Finitely generated Projective Modules over Real Circle I need to find the isomorphism classes of finitely generated projective modules over $\mathbb{R}[x,y] / \langle x^2 + y^2 - 1 \rangle$.
Now what I tried was since $\mathbb{R}$ is a field $\mathbb{R}[x]$ is a PID which implies $\mathbb{R}[x][y]$ is noetherian.
Thus the quotient is noetherian.
After this I am stuck.
I was thinking if it is a local ring or not then projective modules over this could be free. Is it local? For any hint or help I am grateful, thanks. 

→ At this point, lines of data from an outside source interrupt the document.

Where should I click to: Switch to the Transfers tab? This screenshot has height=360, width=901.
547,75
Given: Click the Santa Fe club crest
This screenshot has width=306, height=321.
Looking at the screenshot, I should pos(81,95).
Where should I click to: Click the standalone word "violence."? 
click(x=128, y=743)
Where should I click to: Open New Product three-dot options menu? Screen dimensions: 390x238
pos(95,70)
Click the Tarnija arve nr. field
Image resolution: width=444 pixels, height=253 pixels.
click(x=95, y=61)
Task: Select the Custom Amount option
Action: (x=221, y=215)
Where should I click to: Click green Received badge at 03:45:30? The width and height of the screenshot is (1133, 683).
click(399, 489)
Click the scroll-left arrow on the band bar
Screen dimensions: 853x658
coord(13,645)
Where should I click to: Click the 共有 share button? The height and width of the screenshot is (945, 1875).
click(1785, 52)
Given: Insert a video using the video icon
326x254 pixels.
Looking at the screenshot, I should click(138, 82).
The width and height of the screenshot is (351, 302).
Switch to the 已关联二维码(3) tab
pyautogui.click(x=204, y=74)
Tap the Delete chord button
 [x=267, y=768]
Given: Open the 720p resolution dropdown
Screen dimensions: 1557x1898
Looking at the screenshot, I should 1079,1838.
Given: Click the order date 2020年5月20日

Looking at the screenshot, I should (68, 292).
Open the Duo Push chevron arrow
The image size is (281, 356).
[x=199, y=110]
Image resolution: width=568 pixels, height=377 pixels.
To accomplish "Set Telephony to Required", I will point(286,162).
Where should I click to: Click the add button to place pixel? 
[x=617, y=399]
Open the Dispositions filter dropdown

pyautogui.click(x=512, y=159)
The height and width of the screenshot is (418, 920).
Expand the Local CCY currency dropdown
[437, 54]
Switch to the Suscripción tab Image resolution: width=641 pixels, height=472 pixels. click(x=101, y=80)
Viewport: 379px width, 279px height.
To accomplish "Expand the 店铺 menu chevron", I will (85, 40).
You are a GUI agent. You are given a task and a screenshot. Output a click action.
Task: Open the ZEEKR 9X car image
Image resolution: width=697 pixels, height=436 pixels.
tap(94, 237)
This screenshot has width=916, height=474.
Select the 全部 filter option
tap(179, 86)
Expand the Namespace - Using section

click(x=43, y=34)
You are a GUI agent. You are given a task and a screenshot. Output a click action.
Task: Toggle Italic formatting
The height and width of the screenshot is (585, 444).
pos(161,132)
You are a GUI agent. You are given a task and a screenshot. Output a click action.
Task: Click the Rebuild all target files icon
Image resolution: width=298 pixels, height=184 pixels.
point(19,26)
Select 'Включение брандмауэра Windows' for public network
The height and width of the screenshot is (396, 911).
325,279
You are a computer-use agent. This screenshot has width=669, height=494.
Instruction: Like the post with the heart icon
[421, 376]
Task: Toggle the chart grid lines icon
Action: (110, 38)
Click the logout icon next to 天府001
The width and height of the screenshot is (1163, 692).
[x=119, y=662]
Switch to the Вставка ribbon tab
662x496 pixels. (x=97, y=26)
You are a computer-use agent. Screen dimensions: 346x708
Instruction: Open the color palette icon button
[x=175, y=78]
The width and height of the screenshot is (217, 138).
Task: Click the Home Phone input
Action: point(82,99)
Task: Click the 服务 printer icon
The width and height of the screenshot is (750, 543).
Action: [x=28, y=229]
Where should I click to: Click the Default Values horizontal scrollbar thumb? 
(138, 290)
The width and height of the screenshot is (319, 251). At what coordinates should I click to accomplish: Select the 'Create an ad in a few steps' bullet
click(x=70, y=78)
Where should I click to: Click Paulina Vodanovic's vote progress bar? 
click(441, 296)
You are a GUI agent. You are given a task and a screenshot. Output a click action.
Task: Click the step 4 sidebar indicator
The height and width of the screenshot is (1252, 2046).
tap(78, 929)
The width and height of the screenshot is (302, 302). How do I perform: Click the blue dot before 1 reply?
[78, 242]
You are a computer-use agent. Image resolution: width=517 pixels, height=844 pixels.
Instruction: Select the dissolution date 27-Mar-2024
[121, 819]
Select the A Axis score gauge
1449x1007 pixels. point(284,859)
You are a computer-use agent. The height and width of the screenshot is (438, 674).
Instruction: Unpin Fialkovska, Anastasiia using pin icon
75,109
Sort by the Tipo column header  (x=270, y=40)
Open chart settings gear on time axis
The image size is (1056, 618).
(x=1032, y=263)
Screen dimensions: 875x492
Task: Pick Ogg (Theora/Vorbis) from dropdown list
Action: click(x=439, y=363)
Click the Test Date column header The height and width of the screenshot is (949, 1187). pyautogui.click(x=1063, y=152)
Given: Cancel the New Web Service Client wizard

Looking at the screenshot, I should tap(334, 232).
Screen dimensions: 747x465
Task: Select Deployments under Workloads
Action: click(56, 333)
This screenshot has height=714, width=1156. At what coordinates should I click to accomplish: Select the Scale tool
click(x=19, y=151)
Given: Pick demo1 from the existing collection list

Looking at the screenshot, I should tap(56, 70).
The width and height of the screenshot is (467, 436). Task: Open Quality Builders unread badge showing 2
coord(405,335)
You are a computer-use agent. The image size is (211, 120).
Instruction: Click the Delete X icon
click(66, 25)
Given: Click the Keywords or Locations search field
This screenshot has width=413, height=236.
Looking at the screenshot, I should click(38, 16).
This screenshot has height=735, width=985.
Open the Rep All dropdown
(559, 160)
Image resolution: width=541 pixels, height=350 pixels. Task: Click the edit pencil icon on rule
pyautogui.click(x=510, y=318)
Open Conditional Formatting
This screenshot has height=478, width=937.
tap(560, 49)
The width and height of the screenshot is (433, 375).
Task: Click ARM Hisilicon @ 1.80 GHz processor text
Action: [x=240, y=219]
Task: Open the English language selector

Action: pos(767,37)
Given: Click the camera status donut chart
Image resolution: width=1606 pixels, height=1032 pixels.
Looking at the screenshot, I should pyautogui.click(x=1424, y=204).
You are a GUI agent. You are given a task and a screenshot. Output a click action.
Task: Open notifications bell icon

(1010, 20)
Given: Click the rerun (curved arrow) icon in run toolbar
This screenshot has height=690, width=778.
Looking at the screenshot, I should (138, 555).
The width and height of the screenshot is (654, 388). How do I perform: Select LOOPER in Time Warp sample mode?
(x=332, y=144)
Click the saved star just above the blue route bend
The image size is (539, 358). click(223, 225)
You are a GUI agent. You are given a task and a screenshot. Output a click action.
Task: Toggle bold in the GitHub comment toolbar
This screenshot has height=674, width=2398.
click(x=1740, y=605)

 A: Denote $A=\mathbb {R}[x,y]/\left<x^2+y^2-1\right>$. We first observe that $A$ is a Dedekind domain since the corresponding plane curve $C$ is smooth. The characterization of finitely generated modules over a Dedekind domain says that every such $P$ is isomorphic to $I\oplus A^r$ where $I\subset A$ is an ideal. We thus have to classify ideals of $A$ up to isomorphism of $A$-modules, i.e., we have to compute the class group of $A$. Every non-zero prime ideal of $A$ is a maximal ideal and thus is the set of all polynomials that vanish on a real point of $C$ or on a pair of complex conjugate points on $C$. In the latter case the ideal is a principal ideal: it is generated by the linear polynomial defining the line spanned by the pair of complex conjugate points. On the other hand, the vanishing ideal of a single real point is not a principal ideal: if it was generated by a polynomial $f$, then the zero set of $f$ would intersect the real part of the curve $C$ transversally in exactly one point which is not possible. However, the vanishing ideal of the union of any to real points is again a principal ideal (take again the line spanned by both points). Thus the class group of $A$ is the cyclic group of order two generated by the vanishing ideal of a single real point, say $\langle x,y-1\rangle$.
Therefore, every finitely generated projective module over $A$ is either isomorphic to $A^r$ or to $A^r\oplus \langle x,y-1\rangle$.